Just yesterday I made a £15 gain on that basis, for - believe it or not - a white tooth filling.

My dentist (a very charismatic and chatty man) quoted me a price whilst I was in the chair, and when he came to write up the bill he realised his error, but honourably suggested he'd go with with what he said.

But I digress.

I answered an email questionnaire from Sainsbury's yesterday (in consideration of 50 bonus points); and the thrust of it seemed to be around whether changing rooms are an essential part of selling clothing. More than half of the questions were directly related to that (with others being about electrical/DVD/general good and the placement of dedicated customer service desks).
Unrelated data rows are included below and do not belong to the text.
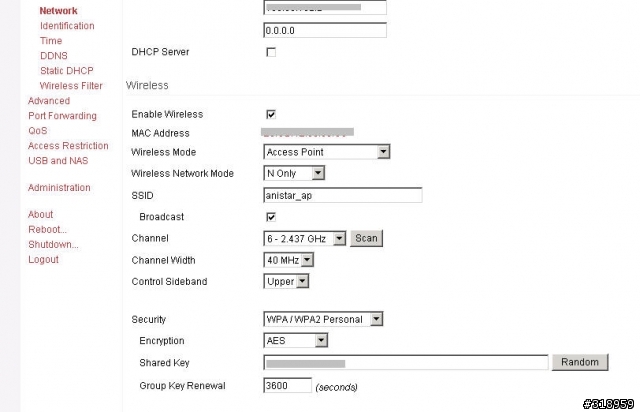
Task: Open the Control Sideband dropdown
Action: [x=287, y=282]
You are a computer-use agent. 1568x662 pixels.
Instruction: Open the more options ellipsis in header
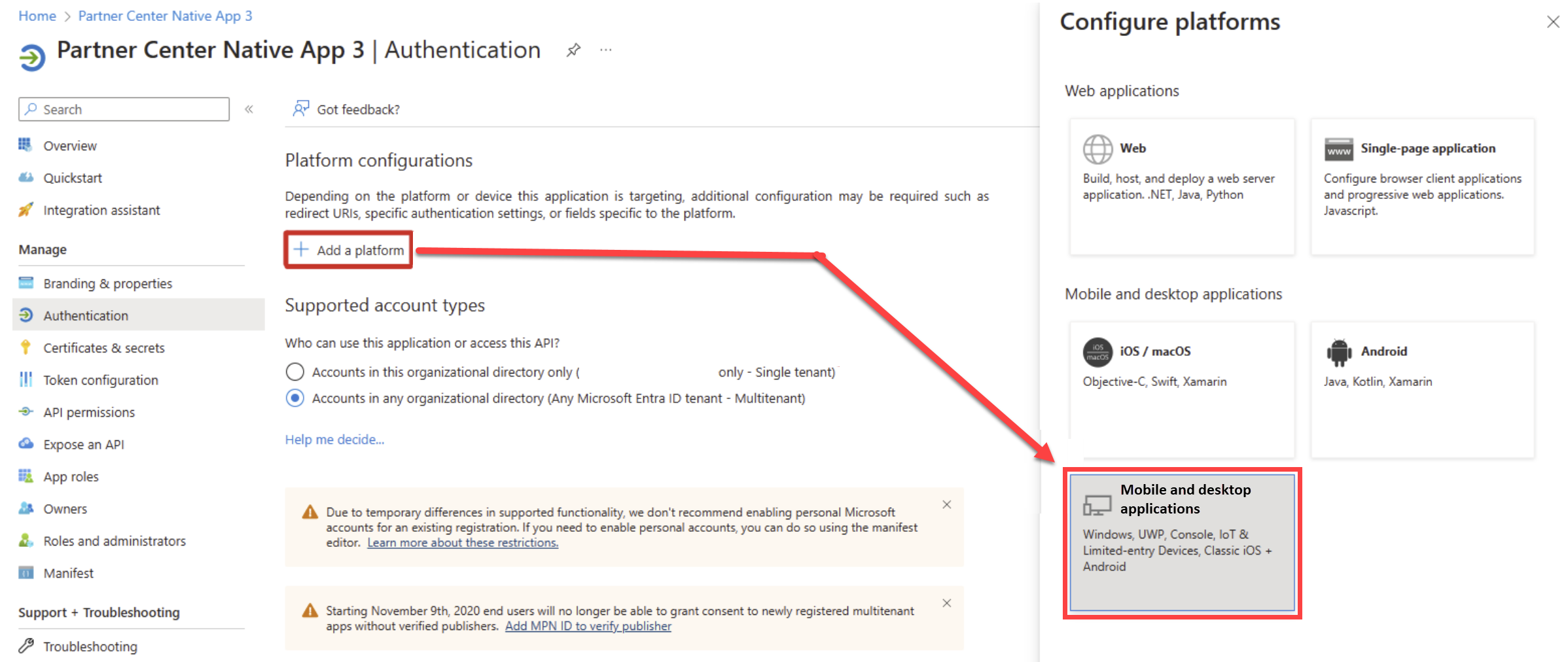(x=606, y=50)
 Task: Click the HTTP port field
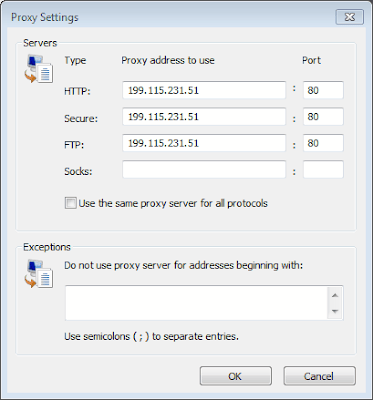(x=323, y=90)
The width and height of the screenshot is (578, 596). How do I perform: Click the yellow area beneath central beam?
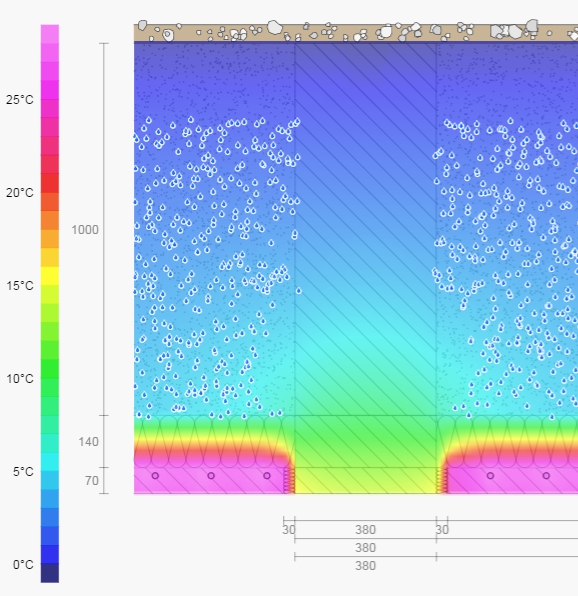pyautogui.click(x=365, y=481)
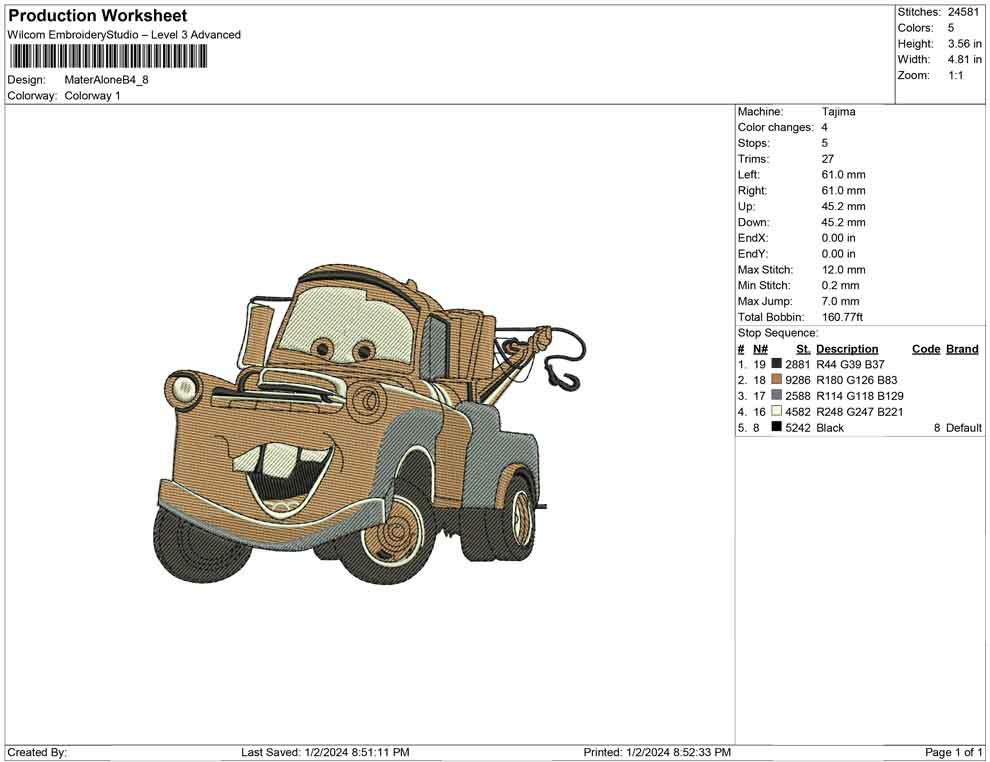Click the Description column header
The image size is (990, 762).
pyautogui.click(x=847, y=349)
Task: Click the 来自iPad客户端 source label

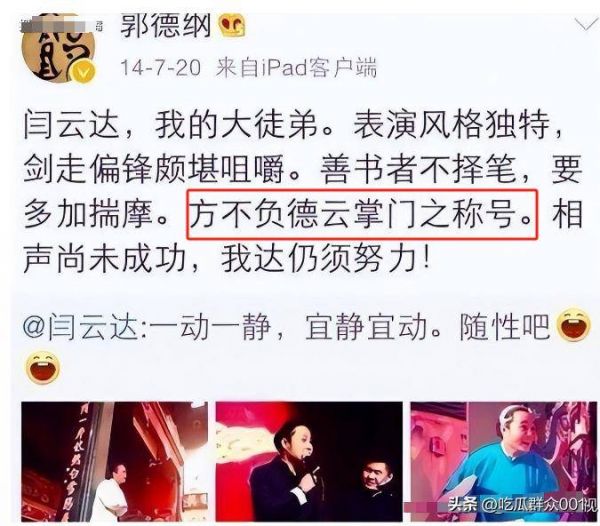Action: (x=296, y=68)
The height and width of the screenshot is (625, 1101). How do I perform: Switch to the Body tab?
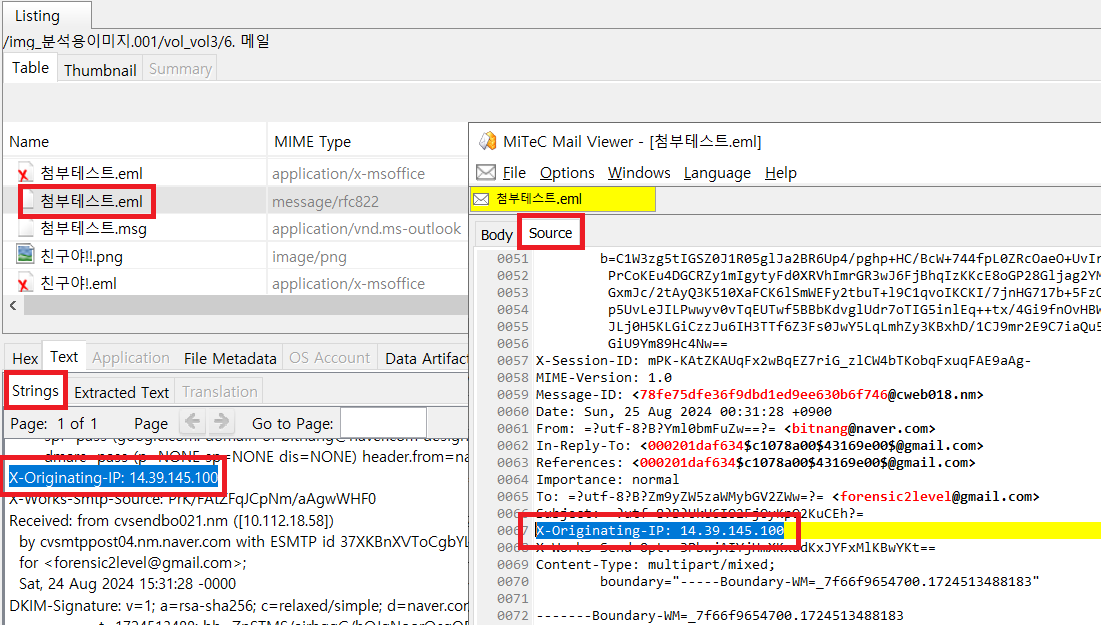click(x=496, y=234)
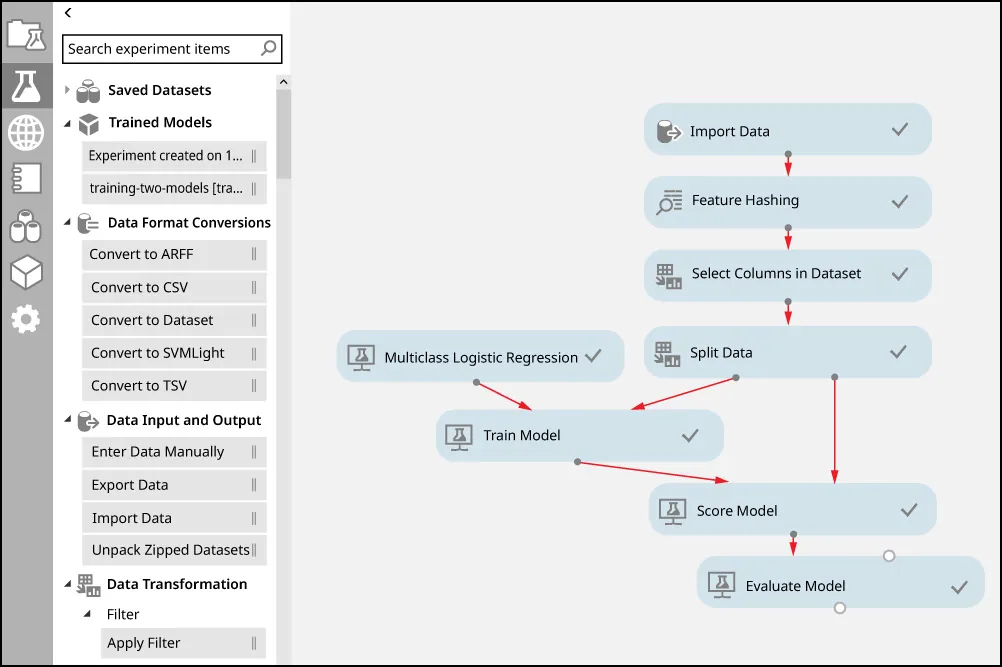This screenshot has width=1002, height=667.
Task: Open Trained Models cube icon in sidebar
Action: point(27,273)
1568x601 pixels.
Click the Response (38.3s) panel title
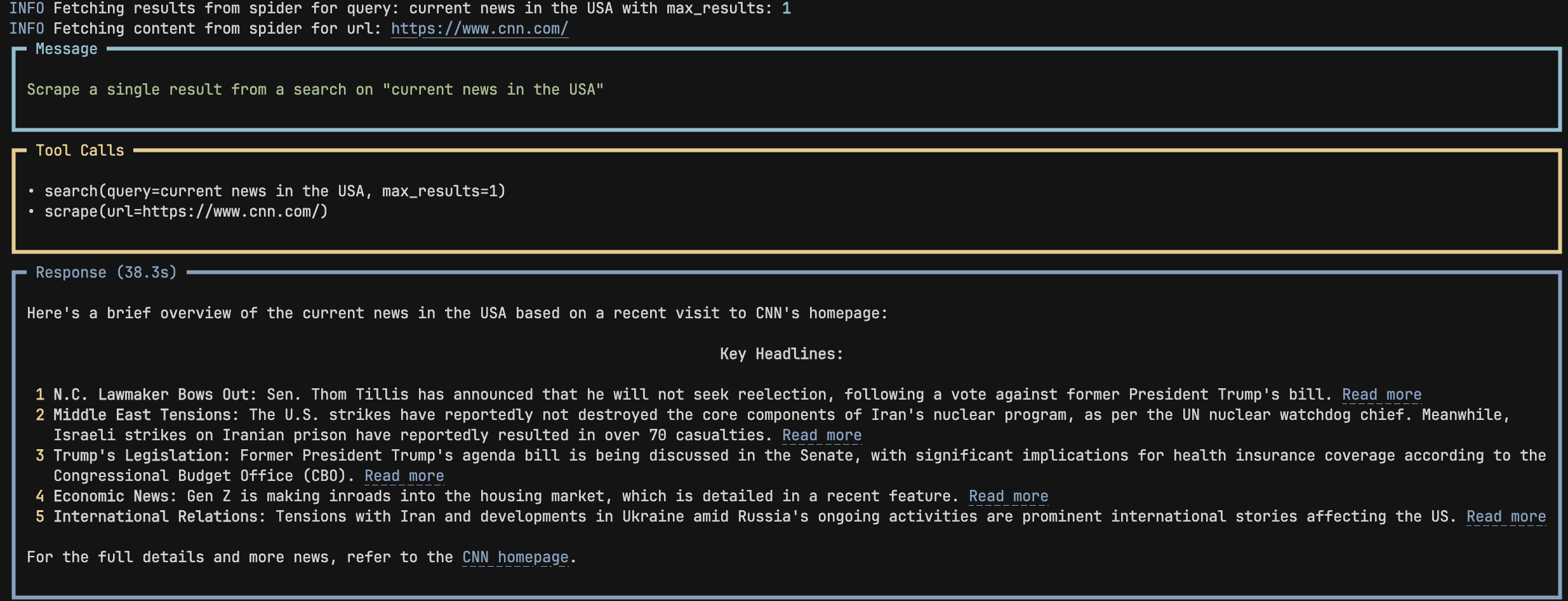pyautogui.click(x=106, y=273)
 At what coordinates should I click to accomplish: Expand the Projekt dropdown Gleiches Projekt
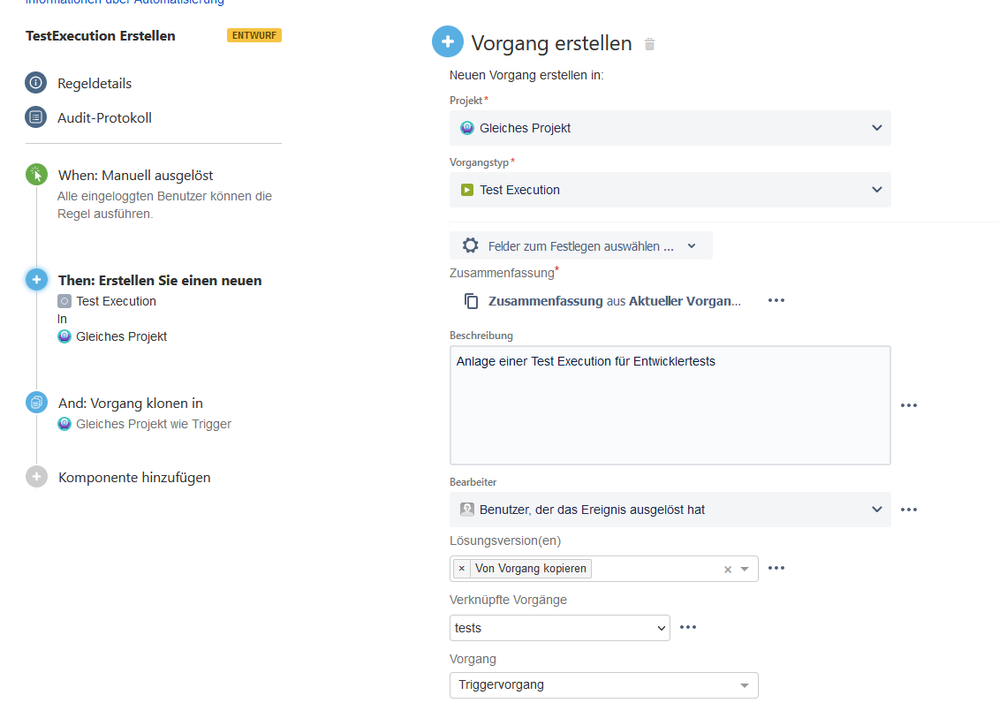[x=670, y=128]
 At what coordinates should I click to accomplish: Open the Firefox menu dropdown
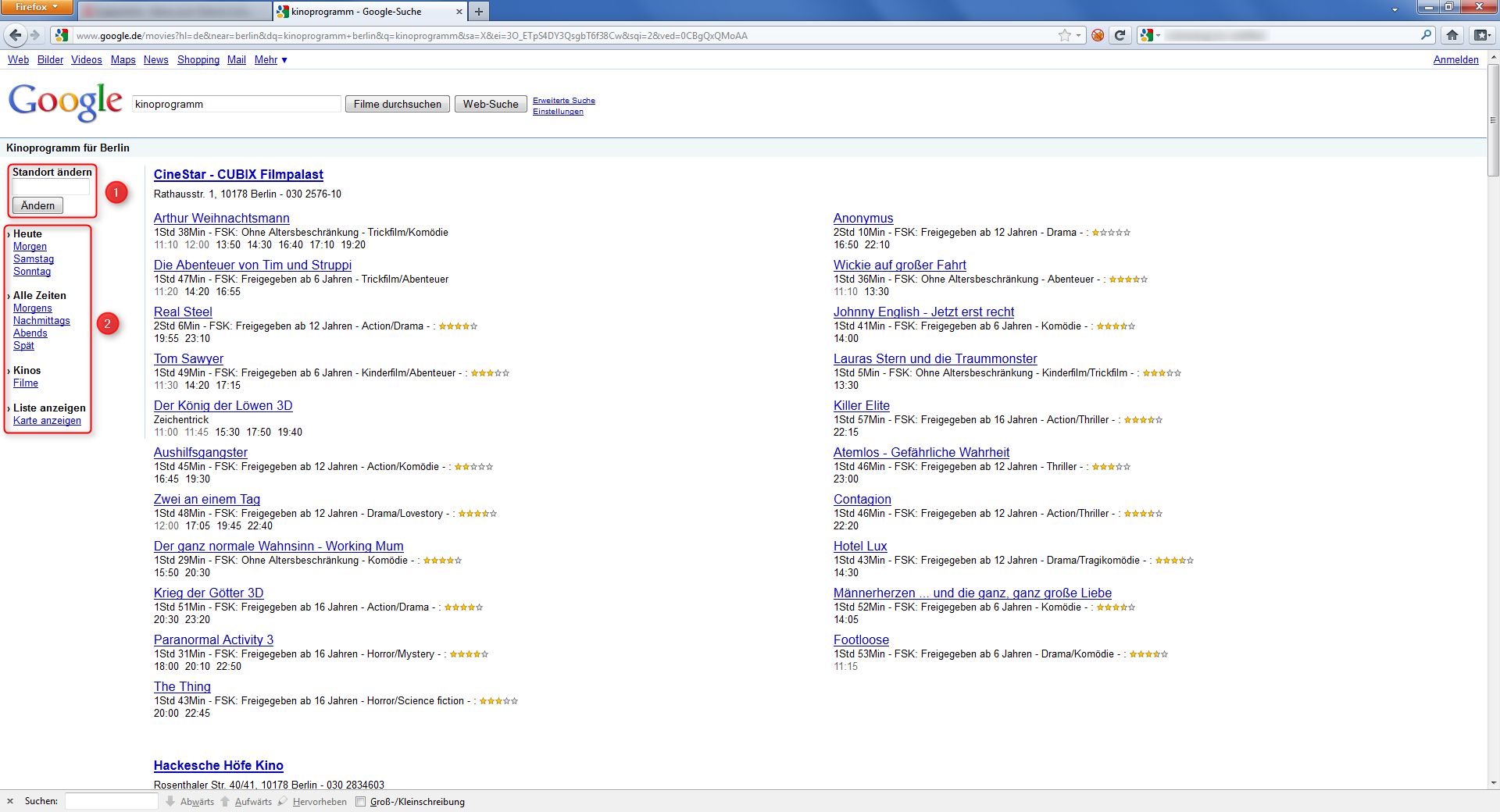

I'd never thought of Sainsbury's as a clothing retailer. I do think of Asda as one and, to a lesser extent, Tesco. Not five minutes ago I saw a tv ad for clothing at Sainsbury's, so I'm wondering if this is a new(ish) thing for their larger stores.

Not sure how I feel about clothing at supermarkets - although that's not to say I haven't picked up the odd £25 Asda suit for work (and other low-priority life events). On the one hand you can't argue with the pricing - they don't have the same margin to achieve like high street fashion retailers simply because they've got the built in turnover-per-square-foot of the groceries.

On the other hand its another step towards the big 5 having a giant monopoly on everything, squeezing out speciality trade - which is never a good thing. And I do tend to think if I buy a top from a supermarket I'm likely to see it everywhere, and whilst I'm no clothing snob I'd rather not be seen in something many people are wearing. If nothing else I think I wouldn't benefit from the comparison.

That said, the questionnaire wasn't asking whether I approved of clothes retailing - it only sought to discover whether a changing room facility is essential. And in essence I answered that it wasn't - unless it was a high value item or formal-wear.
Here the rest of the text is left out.